En fait, le secteur sait qu‘il a trois séries de difficultés à affronter.

La première est purement conjoncturelle. Le marché mondial est désormais orienté à la baisse et sans doute pour au moins deux ans. Les constructeurs estiment que le marché va tomber à 91 millions de véhicules en 2020 soit 3 millions de moins par rapport à 2017. 

C’est la Chine qui bat la mesure et pèse sur la situation mondiale. Alors la guerre commerciale aggrave encore la situation mais n’explique pas tout. 

Les constructeurs internationaux ont sans doute vu trop grand sur le marché chinois et se retrouvent du coup en situation de surcapacité de production. Les grands constructeurs n’utilisent pas 30% de leurs équipements en Chine. D’où les opérations d’assainissement et de dégagement. 

Cela dit, cette surcapacité est aussi vraie aux Etats-Unis. Le marché américain va perdre 2 millions d’immatriculations d’ici 2021. 

D’ailleurs, un indice qui ne trompe pas : la course aux rabais, aux ristournes et aux soldes. Sans parler de la multiplication des crédits auto qui pourraient alimenter une surchauffe sur le front des subprimes. 

En Europe, la situation n’est guère brillante parce que les constructeurs doivent se mettre en règle avec les normes CO2, ce qui effondre complètement les ventes de diesel. Cet effondrement n’est pas compensé, ni par la carburation essence, encore moins par l’électrique.

Alors, les écologistes convaincus voudraient croire au succès de l’électrique, mais l’électrique ne se vend pas. Trop cher, batteries trop compliquées à recharger, autonomie trop réduite. Il faudrait en plus vérifier l’empreinte carbone 

Le problème, c’est que si l’électrique n‘a pas de succès, les écologistes eux en ont.

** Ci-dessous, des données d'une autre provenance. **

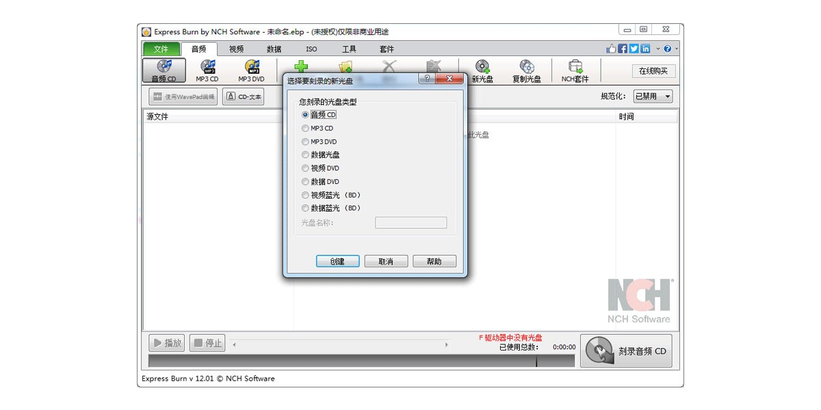Click the 刻录音频 CD burn button
The width and height of the screenshot is (821, 410).
coord(626,351)
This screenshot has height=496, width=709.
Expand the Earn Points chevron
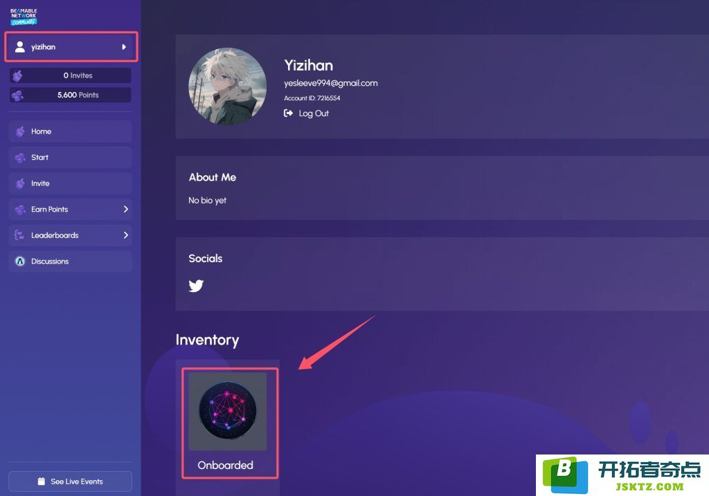point(126,209)
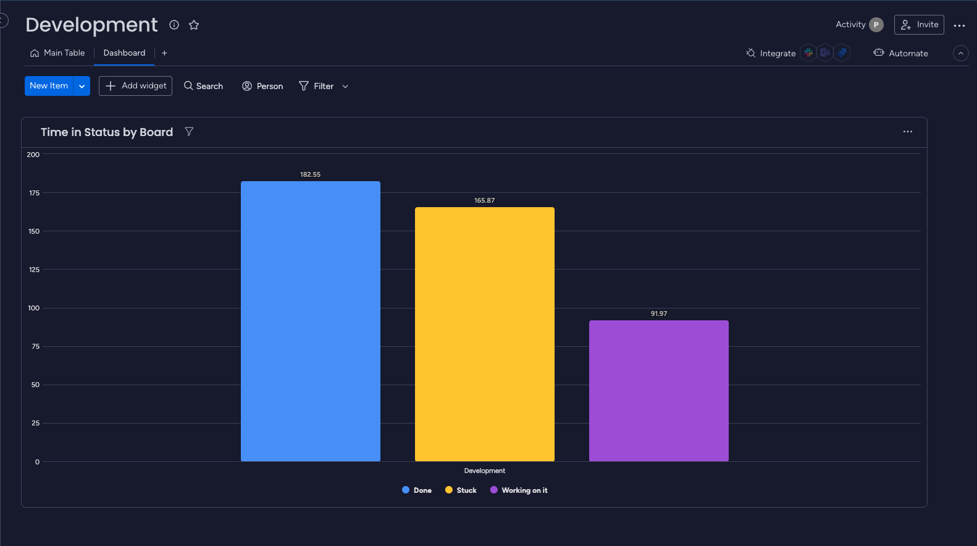The width and height of the screenshot is (977, 546).
Task: Expand the Filter chevron dropdown
Action: point(345,87)
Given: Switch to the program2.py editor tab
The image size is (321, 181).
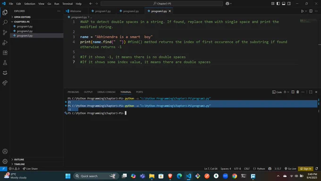Looking at the screenshot, I should tap(131, 11).
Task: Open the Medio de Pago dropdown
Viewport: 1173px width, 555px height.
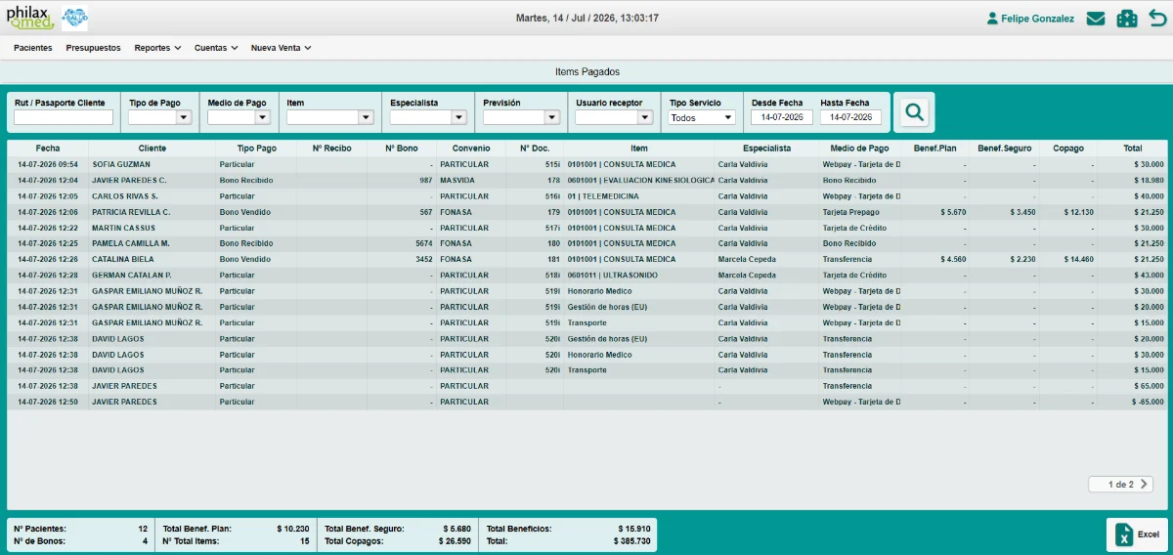Action: pos(239,117)
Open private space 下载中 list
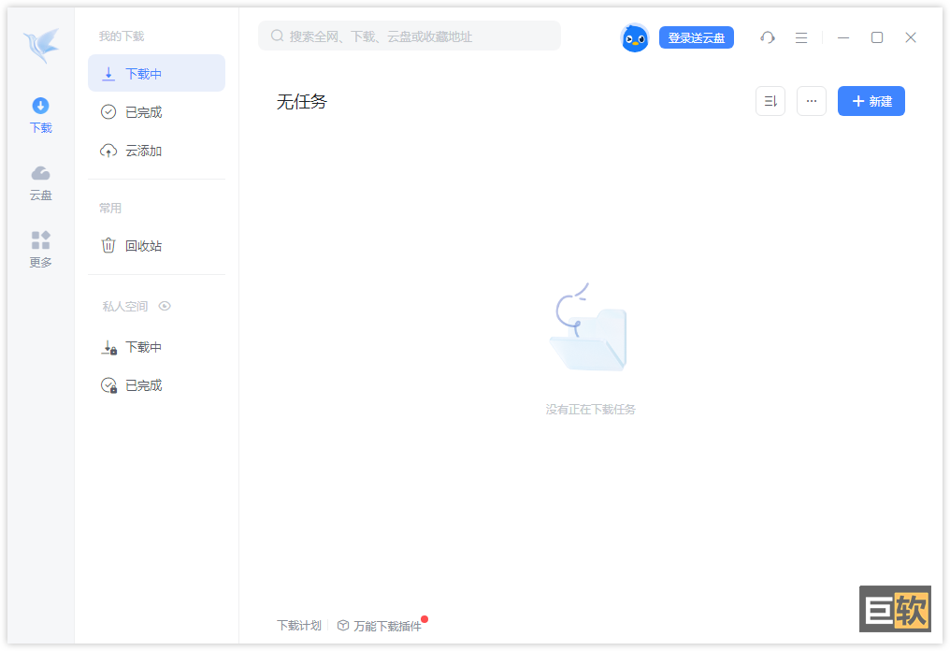Viewport: 950px width, 651px height. pos(156,347)
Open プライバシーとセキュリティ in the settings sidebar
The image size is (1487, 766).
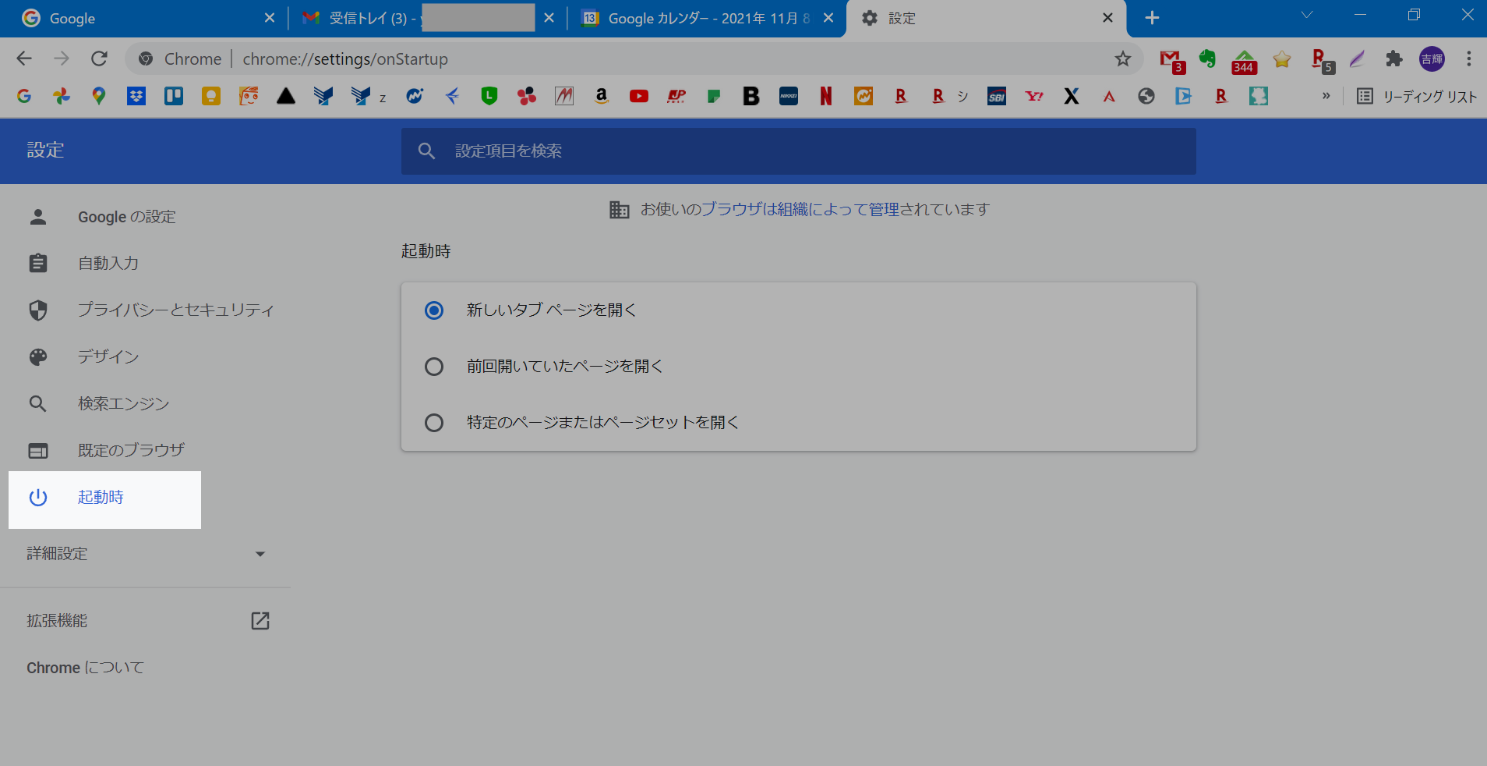[x=175, y=310]
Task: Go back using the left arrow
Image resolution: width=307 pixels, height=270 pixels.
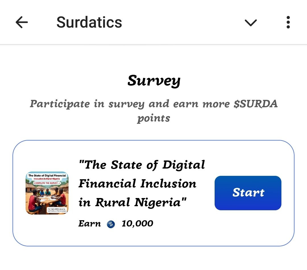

Donc, les constructeurs se sentent obligés de les écouter. 

La deuxième série de difficultés est financière. Le monde de l’automobile a bénéficié de plusieurs années très exceptionnelles, il se retrouve aujourd’hui face à une baisse des volumes, donc à une baisse des marges opérationnelles qui va s’aggraver. Au même moment, les constructeurs sont obligés d’investir massivement dans l’électrique, les batteries, le digital et l’autonomie. Ils doivent d’un coté gérer l’obsolescence des vieux équipements et installer les équipements innovants. C’est colossal. 

La troisième série de difficultés va porter sur les effets de tels soubresauts sur le périmètre des grands groupes mondiaux. On va forcément entrer dans une phase de consolidation. L’entente cordiale entre Renault et Nissan a explosé l’année dernière parce qu‘il fallait changer le modèle pour le renforcer. Cette obligation est incontournable. L’arrivée de Fiat-Chrysler dans le jeu des grands acteurs européens est aussi inéluctable. 

Enfin, il reste dans le monde (en dehors de l’Allemagne qui est déjà très consolidée) beaucoup de constructeurs moyens qui avaient parié sur des stratégies de niche, pour protéger leur indépendance, mais qui vont être obligés de se trouver des alliés. 

Les constructeurs présents à Francfort, et les autres d’ailleurs, vont essayer de vendre des voitures, c’est leur job. Mais ils vont aussi jouer au Monopoly version automobile qui va démarrer en marge. Ce n’est pas forcément leur job mais c’est leur souci.